Rewrite the lines from the one containing "This screenshot has height=952, width=1270." through the one containing "will (x=298, y=55).", replacing "options menu" with "settings menu" and keeping everything else the same.

DATA LISTING>
● ● ● ● ●

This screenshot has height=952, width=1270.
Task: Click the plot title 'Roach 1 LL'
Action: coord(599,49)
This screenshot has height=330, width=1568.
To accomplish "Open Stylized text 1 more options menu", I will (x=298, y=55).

● ● ● ● ●

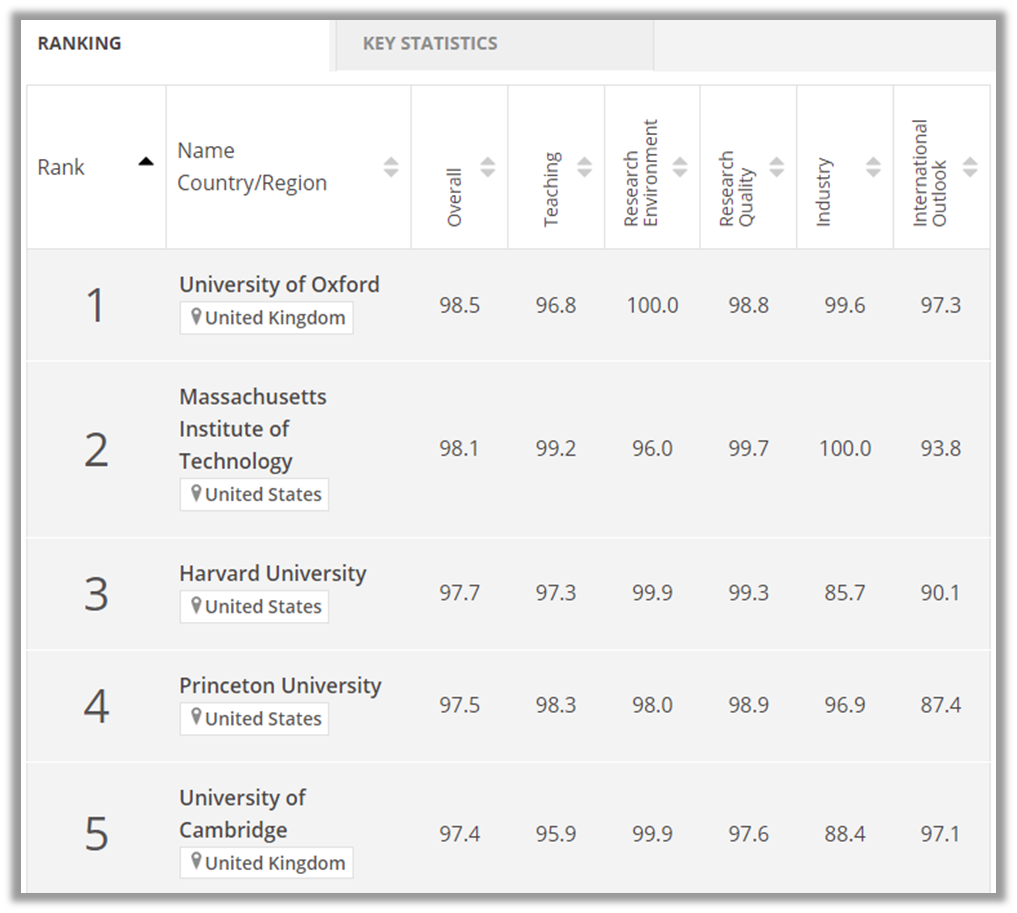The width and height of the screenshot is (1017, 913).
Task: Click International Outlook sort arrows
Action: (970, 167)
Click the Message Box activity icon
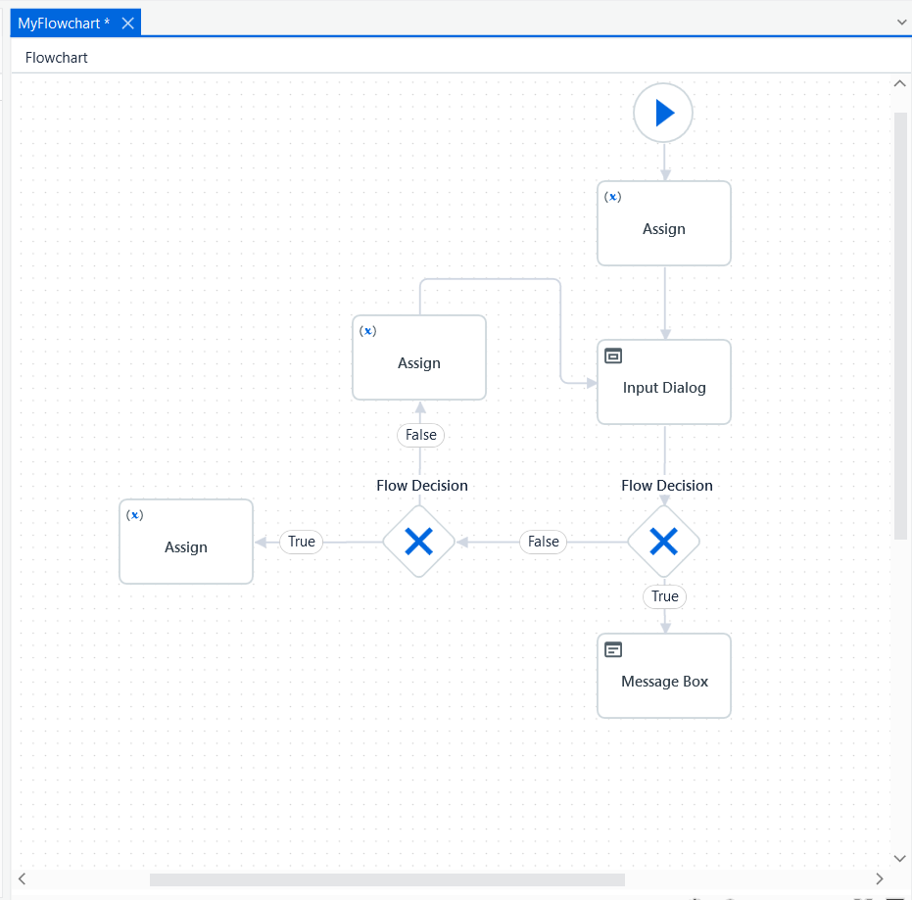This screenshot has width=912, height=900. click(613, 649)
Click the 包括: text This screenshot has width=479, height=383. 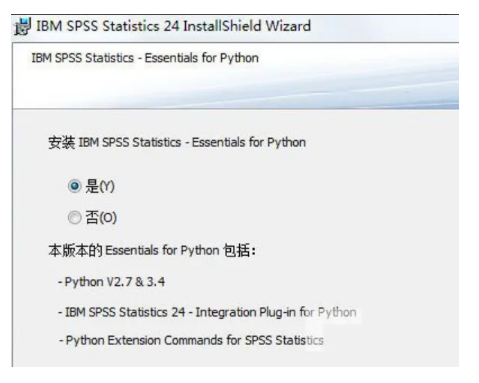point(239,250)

● ● ● ● ●

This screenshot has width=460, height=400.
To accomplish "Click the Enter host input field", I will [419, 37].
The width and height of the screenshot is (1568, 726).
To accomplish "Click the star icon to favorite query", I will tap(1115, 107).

● ● ● ● ●

OUTPUT FOR THIS TASK>
This screenshot has height=952, width=1270.
Task: Click the plot title 'Roach 1 LL'
Action: coord(599,49)
This screenshot has height=330, width=1568.
To accomplish "Open Stylized text 1 more settings menu", I will (x=298, y=55).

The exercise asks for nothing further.